02-25-2012, 04:18 AM
Just absolutely beautiful!!
03-02-2012, 01:04 PM
03-08-2012, 06:36 PM
As happens from time to time I got side tracked the otherday.........
03-08-2012, 06:52 PM
This is like a soap-opera for iron heads. Remember to tune in next week to see what happens in the shop. I'm hooked.
03-09-2012, 06:39 AM
Thanks Terry for this thread. It's fascinating to read & watch your progress. I'm really enjoying the pattern making & casting. Keep em coming!
03-17-2012, 02:28 PM
This morning I recieved an E-mail from Peter Grant - owner of Odd Duck Foundry. Yesterday he was able to pour the resty of the fittings though today he is re-casting one of the flanged elbows - it didn't fillout on the first try (such are the mysteries of casting!) Anyway....here are some more photos for Foundry 101 continued...........
In this photo the Drag (bottom half of the mold) has been rammed-up, flipped over and the other half of the patterns placed. Now the top half (Cope) frame will be put in place and rammed-up with sand.

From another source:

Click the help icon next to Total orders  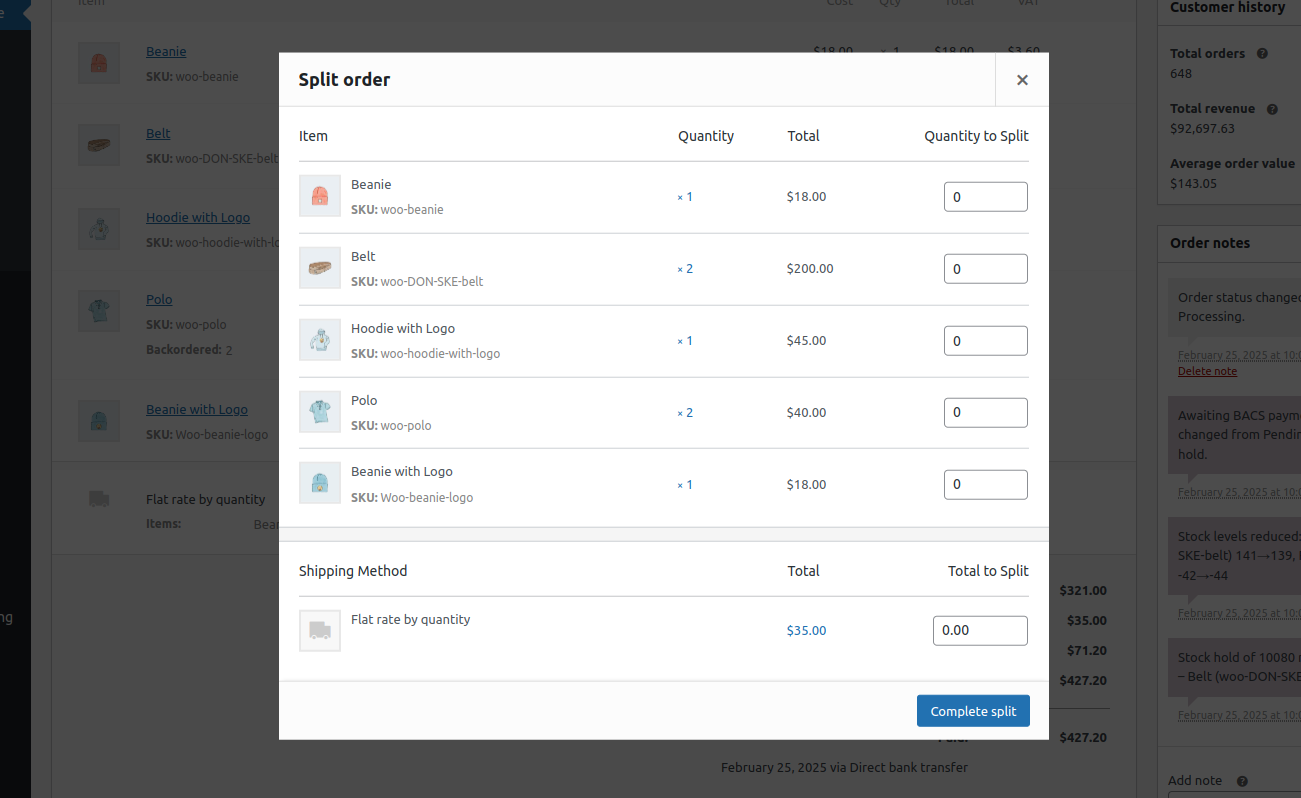click(1260, 53)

Now the two halves (Cope & Drag) have been separated, gates and vents cut and the patterns removed.
Then the core's are placed. Peter coated them with Plumbago to give a better finish and allow the core sand to release easier. Each core has a groove cut down the center before the two core halves are joined. This allows venting of the gas from the core binder and glue. Peter was worried that the core for the flanged elbow might shift so he placed a chaplet under it - this was nothing more than a piece of bronze vent sprue from a previous casting.
Once the cores are in place the Cope & Drag are re-assembled and the bronze poured. Here are the castings ready for clean-up, machine and polish time!
Meanwhile back at my shop....I got impatient and just had to bolt-up the new oil pump drive housing to see how its going to look It still needs a bit of machining and the internals installed.
Last edited by Terry Harper; 03-17-2012 at 07:13 PM.
03-21-2012, 12:17 PM
For todays adventure......... I created two patterns for some cast iron pieces. Fortunatly there are not a lot of cast iron pieces missing or needing replacement.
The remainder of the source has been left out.